U.S. Soccer Week in Review: Men's National Team Defeats Mexico 2-0

February 17, 2009

U.S. Soccer has improved significantly over the past several decades, and on Wednesday they marked a decade of dominance that started in 1999, defeating their neighbors to the south, 2-0. Twenty-one year-old Michael Bradley scored both goals and became the first U.S. player in nineteen years to score 2 goals in a game against Mexico.

Mexico displayed some skillful soccer, but the athletic dominance and opportunistic finishing of the U.S. proved too much for the “El Tri.” Mexico had their chances, most notably in the 64th minute when Giovanni Dos Santos, of the English Premier League, received Pavel Pardo’s free kick at the far post. Dos Santos missed what should have been an easy finish, and then proceeded to somehow shoot his rebound wide from approximately one yard out.

In the 43rd minute, Bradley pounced on a rebound from Oguchi Onyewu’s header off a cross for his first goal. Again in the second half, a few minutes into stoppage time, substitute Jozy Altidore showed his post up game by receiving the ball, establishing his position against the defender, and sliding the ball through to a streaking Bradley, who then blasted a shot past the keeper from 25 yards out.

Aside from scoring twice, Bradley disturbed the Mexican midfielders all night long. At times he was seemingly everywhere on the pitch -- tackling, and on numerous occasions, winning the ball. The 6’2’’ Manhattan Beach, California native, who earns his living playing for Borussia Monchengladbach in Germany, was an easy pick for man of the match.

It was a cold, wet, winter night and this likely worked in favor of the U.S. side, but such strategic game scheduling has long been practiced in international competition. The old art of leading your enemy onto foreign turf to gain an advantage actually works, and this is one of the reasons why the U.S. team is already looking ahead to the seemingly insurmountable challenge of winning in Mexico City at Azteca Stadium. In Mexico, the air will be thin, the crowd will be large, the smog will be thick, and the temperature will be hot. A win at Azteca the next time these teams meet would mark a first for U.S. Soccer.

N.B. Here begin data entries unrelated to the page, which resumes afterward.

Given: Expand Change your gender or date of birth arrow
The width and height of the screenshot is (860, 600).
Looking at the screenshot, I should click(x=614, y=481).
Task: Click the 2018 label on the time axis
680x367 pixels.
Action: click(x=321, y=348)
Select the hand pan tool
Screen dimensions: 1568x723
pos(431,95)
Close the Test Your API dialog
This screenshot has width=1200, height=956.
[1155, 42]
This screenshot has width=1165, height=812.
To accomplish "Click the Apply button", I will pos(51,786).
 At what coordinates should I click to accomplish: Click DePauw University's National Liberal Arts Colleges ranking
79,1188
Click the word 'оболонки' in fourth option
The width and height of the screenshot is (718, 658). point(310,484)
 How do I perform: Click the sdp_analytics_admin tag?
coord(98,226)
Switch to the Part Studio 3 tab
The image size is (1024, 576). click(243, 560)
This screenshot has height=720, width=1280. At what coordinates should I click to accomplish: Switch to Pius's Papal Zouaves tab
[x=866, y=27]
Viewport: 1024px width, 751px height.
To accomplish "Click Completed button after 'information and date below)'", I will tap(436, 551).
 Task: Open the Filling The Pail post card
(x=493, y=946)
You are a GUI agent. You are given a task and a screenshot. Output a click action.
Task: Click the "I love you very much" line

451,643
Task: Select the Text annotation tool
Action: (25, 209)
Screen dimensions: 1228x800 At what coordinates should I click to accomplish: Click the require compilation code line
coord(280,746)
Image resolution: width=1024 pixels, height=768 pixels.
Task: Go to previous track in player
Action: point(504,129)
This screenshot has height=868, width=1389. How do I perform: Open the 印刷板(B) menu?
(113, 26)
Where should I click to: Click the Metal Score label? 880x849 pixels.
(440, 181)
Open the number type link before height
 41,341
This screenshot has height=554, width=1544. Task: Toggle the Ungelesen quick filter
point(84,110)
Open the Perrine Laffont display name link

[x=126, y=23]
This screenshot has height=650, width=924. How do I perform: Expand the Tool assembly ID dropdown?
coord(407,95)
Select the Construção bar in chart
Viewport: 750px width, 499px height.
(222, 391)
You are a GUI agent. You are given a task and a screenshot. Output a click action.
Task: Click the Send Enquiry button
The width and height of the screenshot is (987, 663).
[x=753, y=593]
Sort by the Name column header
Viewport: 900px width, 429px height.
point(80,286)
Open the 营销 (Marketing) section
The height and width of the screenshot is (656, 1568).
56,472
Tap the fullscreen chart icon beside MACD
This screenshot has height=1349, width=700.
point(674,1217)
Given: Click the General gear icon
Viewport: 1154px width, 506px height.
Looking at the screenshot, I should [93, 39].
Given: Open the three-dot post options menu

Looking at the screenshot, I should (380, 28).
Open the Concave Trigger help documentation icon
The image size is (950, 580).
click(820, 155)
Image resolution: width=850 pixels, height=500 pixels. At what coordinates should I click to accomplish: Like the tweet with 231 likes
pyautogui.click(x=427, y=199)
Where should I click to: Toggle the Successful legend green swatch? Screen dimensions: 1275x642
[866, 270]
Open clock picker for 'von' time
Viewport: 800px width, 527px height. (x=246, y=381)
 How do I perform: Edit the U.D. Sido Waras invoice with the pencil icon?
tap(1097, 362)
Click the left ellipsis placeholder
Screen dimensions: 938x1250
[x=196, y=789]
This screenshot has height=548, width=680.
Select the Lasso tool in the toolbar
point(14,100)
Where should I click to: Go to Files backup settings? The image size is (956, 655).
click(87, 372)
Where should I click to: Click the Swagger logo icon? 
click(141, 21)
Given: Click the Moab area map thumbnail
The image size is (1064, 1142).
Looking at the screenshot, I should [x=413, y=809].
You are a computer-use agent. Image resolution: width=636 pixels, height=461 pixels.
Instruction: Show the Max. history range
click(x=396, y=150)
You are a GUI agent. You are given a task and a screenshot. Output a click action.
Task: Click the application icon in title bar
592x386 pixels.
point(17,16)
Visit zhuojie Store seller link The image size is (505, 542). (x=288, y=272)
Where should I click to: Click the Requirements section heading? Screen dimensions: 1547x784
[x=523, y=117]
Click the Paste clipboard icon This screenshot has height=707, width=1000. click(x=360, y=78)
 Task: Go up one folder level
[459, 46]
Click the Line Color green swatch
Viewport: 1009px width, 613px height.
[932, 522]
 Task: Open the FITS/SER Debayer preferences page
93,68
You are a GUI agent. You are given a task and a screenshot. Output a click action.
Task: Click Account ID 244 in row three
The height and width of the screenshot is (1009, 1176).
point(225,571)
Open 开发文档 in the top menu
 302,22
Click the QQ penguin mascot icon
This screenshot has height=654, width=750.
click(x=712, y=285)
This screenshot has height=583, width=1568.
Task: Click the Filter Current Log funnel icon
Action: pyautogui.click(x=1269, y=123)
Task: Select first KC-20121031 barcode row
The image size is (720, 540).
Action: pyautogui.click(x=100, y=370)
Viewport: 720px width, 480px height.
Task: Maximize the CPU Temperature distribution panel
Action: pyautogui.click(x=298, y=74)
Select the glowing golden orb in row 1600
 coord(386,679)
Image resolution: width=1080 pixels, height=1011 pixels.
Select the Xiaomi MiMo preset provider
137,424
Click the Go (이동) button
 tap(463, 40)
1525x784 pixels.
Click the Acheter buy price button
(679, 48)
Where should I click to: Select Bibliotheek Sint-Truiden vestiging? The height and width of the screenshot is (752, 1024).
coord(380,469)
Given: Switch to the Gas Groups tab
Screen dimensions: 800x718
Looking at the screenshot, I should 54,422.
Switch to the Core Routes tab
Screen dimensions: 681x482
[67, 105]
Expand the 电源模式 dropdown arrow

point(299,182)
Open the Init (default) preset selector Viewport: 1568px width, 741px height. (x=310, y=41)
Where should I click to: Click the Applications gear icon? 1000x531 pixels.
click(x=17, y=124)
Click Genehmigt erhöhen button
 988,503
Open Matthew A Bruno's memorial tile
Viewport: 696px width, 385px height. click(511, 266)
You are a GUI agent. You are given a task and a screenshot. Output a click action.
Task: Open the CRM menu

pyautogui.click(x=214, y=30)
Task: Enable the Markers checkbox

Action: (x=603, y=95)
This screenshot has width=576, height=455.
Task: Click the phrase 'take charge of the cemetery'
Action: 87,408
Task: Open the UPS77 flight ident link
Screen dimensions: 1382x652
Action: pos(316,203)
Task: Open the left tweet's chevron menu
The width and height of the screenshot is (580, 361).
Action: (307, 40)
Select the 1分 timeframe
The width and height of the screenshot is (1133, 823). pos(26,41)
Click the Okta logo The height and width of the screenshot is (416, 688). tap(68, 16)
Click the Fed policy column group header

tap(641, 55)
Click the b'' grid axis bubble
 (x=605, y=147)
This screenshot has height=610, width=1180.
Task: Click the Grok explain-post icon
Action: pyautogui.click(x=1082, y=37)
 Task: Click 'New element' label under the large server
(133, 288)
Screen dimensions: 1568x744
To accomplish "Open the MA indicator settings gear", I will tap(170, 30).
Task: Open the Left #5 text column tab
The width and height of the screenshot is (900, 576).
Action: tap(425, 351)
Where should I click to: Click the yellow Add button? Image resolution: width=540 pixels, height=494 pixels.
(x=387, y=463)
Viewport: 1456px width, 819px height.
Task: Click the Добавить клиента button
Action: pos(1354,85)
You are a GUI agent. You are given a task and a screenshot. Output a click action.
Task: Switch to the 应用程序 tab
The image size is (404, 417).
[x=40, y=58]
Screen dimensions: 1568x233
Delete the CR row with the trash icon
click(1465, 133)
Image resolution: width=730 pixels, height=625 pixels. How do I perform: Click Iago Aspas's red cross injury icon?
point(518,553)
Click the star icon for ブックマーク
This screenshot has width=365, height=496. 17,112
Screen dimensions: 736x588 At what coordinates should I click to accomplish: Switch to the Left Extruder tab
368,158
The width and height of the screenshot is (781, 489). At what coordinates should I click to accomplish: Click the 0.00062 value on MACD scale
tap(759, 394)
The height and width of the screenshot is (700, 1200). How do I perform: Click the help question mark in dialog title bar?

It should be noted that this game was one for the books in that it was viewed by a record-setting 10.7 million people on Univision. This match reached more viewers than any Spanish-language television sporting event in history, and is yet another case in point that soccer is growing in America, thanks significantly to the growing Latin community. During the game, Univision was the highest-rated station among total viewers in Los Angeles, Houston, Dallas, Phoenix, and San Francisco.